ITEM 7 - The stock transfer industry has developed a uniform system of
shareholder registrations that we will use in the issuance of Columbia Financial
of Kentucky, Inc. common stock. Please complete this section as fully and
accurately as possible, and be certain to supply your social security or Tax
I.D. number(s) and your daytime and evening phone numbers. We will need to call
you if we cannot execute your order as given. If you have any questions
regarding the registration of your stock, please consult your legal advisor.
SUBSCRIPTION RIGHTS ARE NOT TRANSFERABLE. If you are a qualified member, to
protect your priority over other purchasers as described in the Prospectus, you
must take ownership in at least one of the account holder's names.
STOCK OWNERSHIP GUIDE
- -------------------------------------------------------------------------------
INDIVIDUAL - The Stock is to be registered in an individual's name only. YOU MAY
NOT LIST BENEFICIARIES FOR THIS OWNERSHIP.
JOINT TENANTS - Joint tenants with rights of survivorship identifies two or more
owners. When stock is held by joint tenants with rights of survivorship,
ownership automatically passes to the surviving joint tenant(s) upon the death
of any joint tenant. YOU MAY NOT LIST BENEFICIARIES FOR THIS OWNERSHIP.
TENANTS IN COMMON - Tenants in common may also identify two or more owners. When
stock is to be held by tenants in common, upon the death of one co-tenant,
ownership of the stock will be held by the surviving co-tenant(s) and by the
heirs of the deceased co-tenant. All parties must agree to the transfer or sale
of shares held by tenants in common. YOU MAY NOT LIST BENEFICIARIES FOR THIS
OWNERSHIP.
UNIFORM GIFT TO MINORS - For residents of many states, stock may by held in the
name of a custodian for the benefit of a minor under the Uniform Gift to Minors
Act. For residents in other states, stock may be held in a similar type of
ownership under the Uniform Transfer to Minors Act of the individual state. For
either ownership, the minor is the actual owner of the stock with the adult
custodian being responsible for the investment until the child reaches legal
age. FOR PURCHASES IN THE SUBSCRIPTION OFFERING, THE MINOR MUST BE THE ACCOUNT
HOLDER, NOT THE CUSTODIAN. Only one custodian and one minor may be designated.
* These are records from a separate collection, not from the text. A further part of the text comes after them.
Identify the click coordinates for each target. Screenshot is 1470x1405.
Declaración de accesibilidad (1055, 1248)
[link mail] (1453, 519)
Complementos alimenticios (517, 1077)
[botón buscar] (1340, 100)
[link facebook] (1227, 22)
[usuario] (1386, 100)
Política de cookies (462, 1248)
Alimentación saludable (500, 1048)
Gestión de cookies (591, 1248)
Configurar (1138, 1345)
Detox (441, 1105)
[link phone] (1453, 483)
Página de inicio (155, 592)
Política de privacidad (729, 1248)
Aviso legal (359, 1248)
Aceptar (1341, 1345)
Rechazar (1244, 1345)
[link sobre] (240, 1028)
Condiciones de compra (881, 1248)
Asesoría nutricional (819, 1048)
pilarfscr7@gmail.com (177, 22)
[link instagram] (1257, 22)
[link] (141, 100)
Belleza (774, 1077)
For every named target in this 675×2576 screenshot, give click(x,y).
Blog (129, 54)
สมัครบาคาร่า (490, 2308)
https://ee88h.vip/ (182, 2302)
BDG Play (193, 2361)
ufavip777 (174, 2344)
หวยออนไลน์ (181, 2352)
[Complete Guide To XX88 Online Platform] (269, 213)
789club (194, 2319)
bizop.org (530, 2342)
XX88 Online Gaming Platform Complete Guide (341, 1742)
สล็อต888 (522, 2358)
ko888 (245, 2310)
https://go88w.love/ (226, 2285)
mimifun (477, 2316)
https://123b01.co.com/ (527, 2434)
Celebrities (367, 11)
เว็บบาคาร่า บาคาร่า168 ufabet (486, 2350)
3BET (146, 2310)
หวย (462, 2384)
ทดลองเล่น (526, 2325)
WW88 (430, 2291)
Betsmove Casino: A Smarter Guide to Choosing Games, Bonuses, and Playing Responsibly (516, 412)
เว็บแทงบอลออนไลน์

Instructions: On the first Name line, print the first name, middle initial and
last name of the custodian, with the abbreviation "CUST" after the name. Print
the first name, middle initial and last name of the minor on the second Name
line. USE THE MINOR'S SOCIAL SECURITY NUMBER.
CORPORATION/PARTNERSHIP - Corporations and Partnerships may purchase stock.
Please provide the Corporation/Partnership's legal name and Tax I.D. To have
depositor rights, the Corporation/Partnership must have an account in the legal
name. Please contact the Stock Information Center to verify depositor rights and
purchase limitations.
INDIVIDUAL RETIREMENT ACCOUNT - Individual Retirement Account ("IRA") holders
may make stock purchases from their deposits through a prearranged
"trustee-to-trustee" transfer. Stock may only be held in a self-directed IRA.
Columbia Financial of Kentucky, Inc., does not offer a self-directed IRA. Please
contact the Stock Information Center if you have any questions about your IRA
account.
FIDUCIARY/TRUST - Generally, fiduciary relationships (such as Trusts, Estates,
Guardianships, etc.) are established under a form of trust agreement or pursuant
to a court order. Without a legal document establishing a fiduciary
relationship, your stock may not be registered in a fiduciary capacity.
Instructions: On the first name line, print the first name, middle initial and
last name of the fiduciary if the fiduciary is an individual. If the fiduciary
is a corporation, list the corporate title on the first name line. Following the
name, print the fiduciary title such as trustee, executor, personal
representative, etc. On the second name line, print the name of the maker ,
donor or testator or the name of the beneficiary. Following the name, indicate
the type of legal document establishing the fiduciary relationship (agreement,
court order, etc.). In the blank after "Under Agreement Dated", fill in the date
of the document governing the relationship. The date of the document need not be
provided for a trust created by a will.